Airbnb-Debatte erhält neuen Schwung

Touristen oder Wohnungen? Bauprojekt in Luzern heizt Debatte an

Ein Haus an der Theaterstrasse in Luzern wird derzeit umgebaut. Mario Stübi, Präsident des Mieterverbands, ist darüber eher nicht erfreut. (Bild: bic)

An der Theaterstrasse in Luzern entstehen derzeit 30 möblierte Kleinstwohnungen. Zielgruppe: Menschen, die sich vergleichsweise kurz in Luzern aufhalten. Beim Mieterverband glaubt man, mit der Airbnb-Initiative etwas gegen diese Entwicklung in der Hand zu haben. Der Vermieter bleibt derweil gelassen.

→ Datenzeilen:
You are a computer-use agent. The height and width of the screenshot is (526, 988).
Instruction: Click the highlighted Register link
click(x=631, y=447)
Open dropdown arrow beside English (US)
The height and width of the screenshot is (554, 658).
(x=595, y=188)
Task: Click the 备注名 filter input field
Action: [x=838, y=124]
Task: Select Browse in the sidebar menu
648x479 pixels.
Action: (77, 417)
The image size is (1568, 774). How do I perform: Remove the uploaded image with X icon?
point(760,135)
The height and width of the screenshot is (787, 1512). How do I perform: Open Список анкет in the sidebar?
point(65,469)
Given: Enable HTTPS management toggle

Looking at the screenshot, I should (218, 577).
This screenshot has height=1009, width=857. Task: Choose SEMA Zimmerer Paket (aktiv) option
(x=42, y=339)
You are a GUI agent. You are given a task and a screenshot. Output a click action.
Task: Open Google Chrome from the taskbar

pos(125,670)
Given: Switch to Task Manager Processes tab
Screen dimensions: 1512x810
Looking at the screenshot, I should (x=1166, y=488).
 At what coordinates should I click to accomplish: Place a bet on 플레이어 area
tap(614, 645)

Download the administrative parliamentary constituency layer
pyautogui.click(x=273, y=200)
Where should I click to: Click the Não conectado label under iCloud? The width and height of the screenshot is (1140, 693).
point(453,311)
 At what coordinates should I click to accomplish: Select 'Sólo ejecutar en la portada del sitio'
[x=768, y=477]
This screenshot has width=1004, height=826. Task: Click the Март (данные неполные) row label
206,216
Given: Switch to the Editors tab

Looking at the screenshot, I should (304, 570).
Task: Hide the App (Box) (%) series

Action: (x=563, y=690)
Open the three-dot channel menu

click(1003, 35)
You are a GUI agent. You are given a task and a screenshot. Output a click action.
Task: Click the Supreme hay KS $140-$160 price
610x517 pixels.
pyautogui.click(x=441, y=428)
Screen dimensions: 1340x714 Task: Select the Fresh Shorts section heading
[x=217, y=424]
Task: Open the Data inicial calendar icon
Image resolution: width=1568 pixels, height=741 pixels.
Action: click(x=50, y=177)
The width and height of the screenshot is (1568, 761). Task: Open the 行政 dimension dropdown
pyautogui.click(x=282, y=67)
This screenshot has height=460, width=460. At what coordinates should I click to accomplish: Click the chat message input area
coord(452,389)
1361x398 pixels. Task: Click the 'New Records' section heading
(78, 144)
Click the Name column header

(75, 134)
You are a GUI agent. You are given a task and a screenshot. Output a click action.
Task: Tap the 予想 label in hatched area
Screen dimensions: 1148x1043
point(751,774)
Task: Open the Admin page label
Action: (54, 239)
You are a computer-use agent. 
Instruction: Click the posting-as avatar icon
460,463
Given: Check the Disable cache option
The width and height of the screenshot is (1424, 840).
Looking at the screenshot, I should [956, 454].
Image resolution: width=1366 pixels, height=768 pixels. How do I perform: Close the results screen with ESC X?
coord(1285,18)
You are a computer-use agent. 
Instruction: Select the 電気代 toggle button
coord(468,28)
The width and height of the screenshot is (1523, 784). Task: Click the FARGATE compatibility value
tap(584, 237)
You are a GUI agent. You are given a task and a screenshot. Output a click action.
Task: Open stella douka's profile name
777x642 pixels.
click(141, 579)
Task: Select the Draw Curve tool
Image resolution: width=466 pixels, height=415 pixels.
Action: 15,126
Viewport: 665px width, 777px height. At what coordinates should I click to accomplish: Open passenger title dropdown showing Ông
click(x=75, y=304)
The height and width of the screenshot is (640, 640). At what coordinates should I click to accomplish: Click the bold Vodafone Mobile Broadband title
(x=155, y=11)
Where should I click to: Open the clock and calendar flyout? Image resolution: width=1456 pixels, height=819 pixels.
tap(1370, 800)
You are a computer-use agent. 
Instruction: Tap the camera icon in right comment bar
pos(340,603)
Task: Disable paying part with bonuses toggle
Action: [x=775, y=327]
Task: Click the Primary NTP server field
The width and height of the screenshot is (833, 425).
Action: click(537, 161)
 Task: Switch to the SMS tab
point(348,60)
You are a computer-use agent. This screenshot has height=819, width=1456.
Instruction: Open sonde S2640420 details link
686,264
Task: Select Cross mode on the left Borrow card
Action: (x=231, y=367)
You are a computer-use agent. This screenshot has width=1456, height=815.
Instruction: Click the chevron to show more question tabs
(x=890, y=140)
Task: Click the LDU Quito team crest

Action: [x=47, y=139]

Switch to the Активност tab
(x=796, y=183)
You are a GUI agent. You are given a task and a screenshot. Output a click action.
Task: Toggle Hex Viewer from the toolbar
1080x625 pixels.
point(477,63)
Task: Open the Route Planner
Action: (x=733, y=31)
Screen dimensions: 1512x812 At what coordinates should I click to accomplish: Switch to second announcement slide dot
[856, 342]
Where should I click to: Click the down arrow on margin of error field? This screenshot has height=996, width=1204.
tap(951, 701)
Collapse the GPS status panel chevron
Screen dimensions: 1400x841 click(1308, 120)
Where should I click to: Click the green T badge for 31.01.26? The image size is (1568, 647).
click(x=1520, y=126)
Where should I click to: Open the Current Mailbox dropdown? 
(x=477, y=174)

→ Aufgaben:
1/ Beantworte zum Textauszug über das Luzerner Bauprojekt diese Fragen:
(a) Wie viele möblierte Kleinstwohnungen entstehen an der Theaterstrasse?
(b) Welches Amt hat Mario Stübi?
(c) Wie reagiert der Vermieter auf die Entwicklung?
2/ Setze den Textauszug über das Luzerner Bauprojekt nach seinem letzten Satz fort.
Die Datenzeilen werden hier nicht gebraucht.

→ Lösungen:
1/
(a) Es entstehen 30 möblierte Kleinstwohnungen.
(b) Mario Stübi ist Präsident des Mieterverbands.
(c) Der Vermieter bleibt gelassen.

2/
Es ist ein Bauprojekt, das vor ein paar Jahren wohl kaum für Aufmerksamkeit gesorgt hätte. Von aussen betrachtet weist wenig darauf hin, dass in dem Haus an der Theaterstrasse 13 in Luzern etwas im Gange ist, das die öffentliche Debatte beleben könnte. Erst wer das Plakat am Baugerüst genauer betrachtet, erkennt: Die Innenräume der Liegenschaft werden künftig nicht mehr gleich daherkommen wie bisher.

Anstatt den herkömmlichen werden hier künftig 30 möblierte Kleinstwohnungen stehen. Die bisherigen Mieterinnen mussten raus. Angeboten werden die Mietobjekte vom Unternehmen Cityflats. «Schöne Möbel, flauschige Frottée- und Bettwäsche, Geschirr, Kochutensilien: es steht alles für Dich bereit», heisst es auf der Website des Unternehmens. Ausserdem würden die Wohnungen einmal im Monat im Auftrag der Firma geputzt.

Wird auch hier für Kurzaufenthalter gebaut?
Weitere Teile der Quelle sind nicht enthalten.